HANSEN: It was. Well, now we have something for you. It's time to let you know what you'll take away for playing with us today. And our special guest, who's actually here in the studio, when I tell you his official title, it's not going to sound too impressive. But earlier this summer, he crowd-surfed his way onto the stage to sing with the band Green Day. Check out his claim to fame.

(Soundbite of song, "Longview")

GREEN DAY (Band): (Singing) Peel me off this Velcro seat and get me moving. I sure as hell can't do it by myself.

Mr.
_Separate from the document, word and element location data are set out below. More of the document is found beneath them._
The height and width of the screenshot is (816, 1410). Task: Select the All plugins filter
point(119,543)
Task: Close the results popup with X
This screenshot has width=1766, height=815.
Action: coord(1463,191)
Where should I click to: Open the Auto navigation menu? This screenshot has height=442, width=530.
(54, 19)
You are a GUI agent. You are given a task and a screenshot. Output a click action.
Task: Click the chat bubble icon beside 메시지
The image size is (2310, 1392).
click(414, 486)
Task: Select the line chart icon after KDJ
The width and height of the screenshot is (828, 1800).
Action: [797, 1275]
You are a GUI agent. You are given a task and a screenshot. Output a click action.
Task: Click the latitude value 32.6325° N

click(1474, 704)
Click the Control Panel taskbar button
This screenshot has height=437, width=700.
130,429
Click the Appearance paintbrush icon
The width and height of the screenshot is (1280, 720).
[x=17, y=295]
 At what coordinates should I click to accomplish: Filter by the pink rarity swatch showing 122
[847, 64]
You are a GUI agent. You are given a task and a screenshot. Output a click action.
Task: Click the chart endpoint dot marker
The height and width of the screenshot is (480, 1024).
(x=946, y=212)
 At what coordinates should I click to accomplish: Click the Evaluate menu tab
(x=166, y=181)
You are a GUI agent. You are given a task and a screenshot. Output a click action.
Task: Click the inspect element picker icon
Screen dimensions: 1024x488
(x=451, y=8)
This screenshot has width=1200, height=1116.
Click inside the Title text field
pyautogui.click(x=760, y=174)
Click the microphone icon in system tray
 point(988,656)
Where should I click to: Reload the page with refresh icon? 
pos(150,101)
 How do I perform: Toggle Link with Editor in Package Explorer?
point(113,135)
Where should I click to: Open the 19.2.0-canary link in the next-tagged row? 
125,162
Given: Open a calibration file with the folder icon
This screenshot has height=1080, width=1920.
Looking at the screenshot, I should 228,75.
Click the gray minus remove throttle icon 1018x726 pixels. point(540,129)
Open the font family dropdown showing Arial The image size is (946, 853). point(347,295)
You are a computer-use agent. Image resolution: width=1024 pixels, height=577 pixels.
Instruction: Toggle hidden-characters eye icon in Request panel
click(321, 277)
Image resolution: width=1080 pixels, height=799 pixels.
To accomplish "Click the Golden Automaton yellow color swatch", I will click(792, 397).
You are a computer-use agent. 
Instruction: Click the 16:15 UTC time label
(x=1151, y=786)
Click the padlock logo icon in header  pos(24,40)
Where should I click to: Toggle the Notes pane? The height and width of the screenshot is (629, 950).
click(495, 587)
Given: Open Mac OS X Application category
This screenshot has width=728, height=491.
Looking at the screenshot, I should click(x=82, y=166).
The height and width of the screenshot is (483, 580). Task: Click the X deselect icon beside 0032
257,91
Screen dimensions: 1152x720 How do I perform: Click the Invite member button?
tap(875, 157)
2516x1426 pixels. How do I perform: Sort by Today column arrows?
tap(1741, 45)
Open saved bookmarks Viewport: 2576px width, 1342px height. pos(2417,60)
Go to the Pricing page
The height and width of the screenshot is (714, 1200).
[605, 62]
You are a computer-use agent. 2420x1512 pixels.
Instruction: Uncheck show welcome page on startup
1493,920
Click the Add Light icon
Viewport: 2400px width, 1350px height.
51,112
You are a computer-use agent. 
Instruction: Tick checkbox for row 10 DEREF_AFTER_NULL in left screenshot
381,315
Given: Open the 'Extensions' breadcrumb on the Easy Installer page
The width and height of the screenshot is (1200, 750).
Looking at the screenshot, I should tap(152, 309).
BRENT BAUGHMAN: Nothing is sacred on the Internet.

(Soundbite of laughter)

Mr. BAUGHMAN: Oh, my gosh. Hi, Alice. Sorry I'm your celebrity. I'm Brent, the intern here at WEEKEND EDITION.

Okay, Alice, for playing the puzzle today, you'll get a WEEKEND EDITION lapel pin, the 11th Edition of Merriam-Webster's Collegiate Dictionary and Thesaurus. I need to grab one of those before school starts next week, actually. The Scrabble Deluxe Edition from Parker Brothers, which my roommate in Boston and I loved to play - hi, Kate. The "Puzzlemaster Presents" from Random House Volume 2. Will Shortz's latest book series, "Will Shortz Presents KenKen," Volumes 1 and 2 and 3 from St. Martin's Press. Even though, as a humanity student, those are hard for me because they involve math. And one of Will Shortz's "Puzzlemaster Decks of Riddles and Challenges" from Chronicle Books.

HANSEN: Our intern, Brent Bauchman.

Ms. VENEZIANI: Wow, thank so you much.

HANSEN: Before you go, Alice…

Ms. VENEZIANI: Sure.

HANSEN: Tell us what member station you listen to.

Ms. VENEZIANI: I listen to WHYY in sunny, Philadelphia.

HANSEN: All righty. Alice Veneziani of Riverton, New Jersey, thanks so much for playing our puzzle today.

Ms. VENEZIANI: Thank you.

HANSEN: All right, Will, we need a challenge for next week.

SHORTZ: Yes. Name a famous leader in world history — the name by which this person is usually known. Change the first letter of the leader's name to the previous letter of the alphabet, rearrange the result, and you'll name what this person was the leader of. Who was it? And where was this person the leader?

So, again, a famous leader in world history, it's the usual name for this person. Change the first letter to the previous letter of the alphabet, rearrange the result, and you'll name what this person was the leader of. Who is it, and where was this person the leader?

HANSEN: When you have the answer, go to our Web site npr.org/puzzle and click on the Submit Your Answer link. Only one entry per person, please. Our deadline is Thursday 3 p.m., Eastern Time, please include a phone number where we can reach you at about that time - we'll call you if you're the winner and you'll get to play Puzzle on the Air with the puzzle editor of The New York Times and WEEKEND EDITION's puzzlemaster Will Shortz. Thanks a lot, Will.

SHORTZ: Thanks, Liane.

HANSEN: And Brent Baughman, thanks to you and good luck when you go back to Emerson College.

Mr. BAUGHMAN: Thank you, Liane, for a great summer.